Could you copy each line of the entries that contains "computer"?

++++

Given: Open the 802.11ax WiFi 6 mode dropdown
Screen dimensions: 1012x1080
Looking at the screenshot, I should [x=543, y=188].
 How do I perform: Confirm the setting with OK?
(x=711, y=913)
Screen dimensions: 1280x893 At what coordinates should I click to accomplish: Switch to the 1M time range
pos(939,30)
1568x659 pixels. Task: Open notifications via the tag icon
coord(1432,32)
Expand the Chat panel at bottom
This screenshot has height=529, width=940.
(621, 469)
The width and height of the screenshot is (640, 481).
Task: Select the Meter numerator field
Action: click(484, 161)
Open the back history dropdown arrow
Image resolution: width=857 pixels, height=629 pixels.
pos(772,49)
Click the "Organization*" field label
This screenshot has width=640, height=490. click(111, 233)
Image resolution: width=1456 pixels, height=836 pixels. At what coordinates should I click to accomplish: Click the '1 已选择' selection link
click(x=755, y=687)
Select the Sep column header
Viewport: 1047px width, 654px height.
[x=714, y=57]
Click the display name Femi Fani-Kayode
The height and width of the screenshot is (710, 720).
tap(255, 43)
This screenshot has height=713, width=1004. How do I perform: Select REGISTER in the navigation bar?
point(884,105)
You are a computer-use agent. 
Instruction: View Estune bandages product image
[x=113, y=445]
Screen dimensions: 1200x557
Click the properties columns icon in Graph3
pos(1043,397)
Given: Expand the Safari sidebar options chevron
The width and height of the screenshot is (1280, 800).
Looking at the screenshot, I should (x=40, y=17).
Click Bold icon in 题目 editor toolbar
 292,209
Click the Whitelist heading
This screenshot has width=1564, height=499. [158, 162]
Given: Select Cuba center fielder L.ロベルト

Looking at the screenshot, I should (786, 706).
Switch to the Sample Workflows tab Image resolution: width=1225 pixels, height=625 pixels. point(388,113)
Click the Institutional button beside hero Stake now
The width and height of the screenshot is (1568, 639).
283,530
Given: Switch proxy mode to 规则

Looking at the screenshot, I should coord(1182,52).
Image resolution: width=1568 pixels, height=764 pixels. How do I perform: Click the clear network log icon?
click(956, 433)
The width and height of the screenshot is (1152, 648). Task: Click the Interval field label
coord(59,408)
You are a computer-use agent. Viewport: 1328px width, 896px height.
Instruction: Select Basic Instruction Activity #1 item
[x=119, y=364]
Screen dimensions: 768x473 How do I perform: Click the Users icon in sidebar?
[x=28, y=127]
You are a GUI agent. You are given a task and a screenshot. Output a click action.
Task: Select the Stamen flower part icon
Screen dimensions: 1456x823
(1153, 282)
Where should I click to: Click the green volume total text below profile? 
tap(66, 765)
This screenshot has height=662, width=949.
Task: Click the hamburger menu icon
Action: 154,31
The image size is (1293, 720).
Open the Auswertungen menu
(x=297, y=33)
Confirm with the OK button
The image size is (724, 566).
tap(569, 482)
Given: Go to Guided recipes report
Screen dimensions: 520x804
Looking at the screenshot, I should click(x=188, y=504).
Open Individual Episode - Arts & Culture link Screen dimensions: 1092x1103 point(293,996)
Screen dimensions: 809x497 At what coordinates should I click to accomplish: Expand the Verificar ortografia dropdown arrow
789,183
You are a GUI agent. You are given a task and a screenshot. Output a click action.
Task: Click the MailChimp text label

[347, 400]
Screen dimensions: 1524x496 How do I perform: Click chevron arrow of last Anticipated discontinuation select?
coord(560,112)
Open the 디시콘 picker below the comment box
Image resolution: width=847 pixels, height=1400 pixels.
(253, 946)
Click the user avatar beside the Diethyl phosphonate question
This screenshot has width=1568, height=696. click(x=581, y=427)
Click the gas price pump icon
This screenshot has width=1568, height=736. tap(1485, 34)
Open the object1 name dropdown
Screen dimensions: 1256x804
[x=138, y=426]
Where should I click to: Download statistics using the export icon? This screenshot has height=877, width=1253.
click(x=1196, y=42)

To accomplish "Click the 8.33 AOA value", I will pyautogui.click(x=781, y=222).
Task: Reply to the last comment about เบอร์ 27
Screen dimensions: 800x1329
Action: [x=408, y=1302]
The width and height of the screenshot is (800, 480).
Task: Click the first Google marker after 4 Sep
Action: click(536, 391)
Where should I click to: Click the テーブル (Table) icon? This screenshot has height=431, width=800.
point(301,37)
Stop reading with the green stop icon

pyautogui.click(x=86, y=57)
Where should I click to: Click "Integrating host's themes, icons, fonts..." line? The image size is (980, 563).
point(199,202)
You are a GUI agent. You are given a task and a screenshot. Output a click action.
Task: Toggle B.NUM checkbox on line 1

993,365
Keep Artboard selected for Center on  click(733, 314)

++++

Written solution
You are a computer-use agent. 
You are a computer-use agent. Viewport: 1328px width, 896px height.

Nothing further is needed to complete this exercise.